“My child!” cried Helene. “My God! my God! she is dying.”
Setting down the lamp, Helene touched her daughter with trembling hands. The throbbing of the pulse and the heart’s action seemed to have died away. The child’s puny arms and legs were stretched out convulsively, and the mother grew frantic at the sight.
“My child is dying! Help, help!” she stammered. “My child! my child!”

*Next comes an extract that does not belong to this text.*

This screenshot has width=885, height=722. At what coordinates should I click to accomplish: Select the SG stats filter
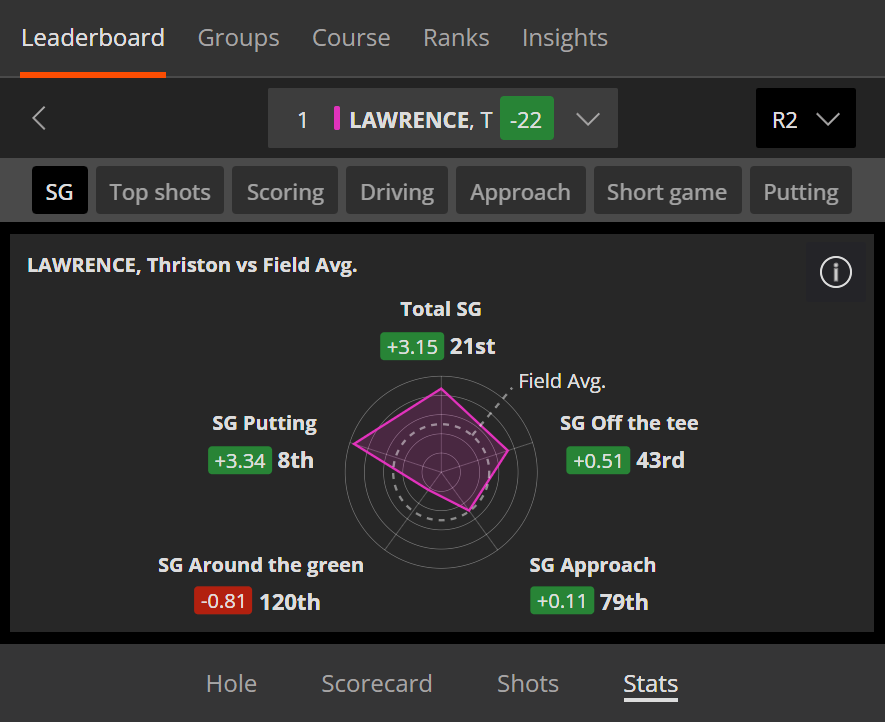click(x=60, y=191)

She wandered back to her room, brushing against the furniture, and unconscious of her movements; then, distracted, she again returned to the little bed, throwing herself on her knees, and ever appealing for help. She took Jeanne in her arms, rained kisses on her hair, and stroked her little body, begging her to answer, and seeking one word —only one word—from her silent lips. Where was the pain? Would she have some of the cooling drink she had liked the other day? Perhaps the fresh air would revive her? So she rattled on, bent on making the child speak.
“Speak to me, Jeanne! speak to me, I entreat you!”
Oh, God! and not to know what to do in this sudden terror born of the night! There was no light even. Then her ideas grew confused, though her supplications to the child continued—at one moment she was beseeching, at another answering in her own person. Thus, the pain gripped her in the stomach; no, no, it must be in the breast. It was nothing at all; she need merely keep quiet. Then Helene tried to collect her scattered senses; but as she felt her daughter stark and stiff in her embrace, her heart sickened unto death. She tried to reason with herself, and to resist the yearning to scream. But all at once, despite herself, her cry rang out
“Rosalie, Rosalie! my child is dying. Quick, hurry for the doctor.”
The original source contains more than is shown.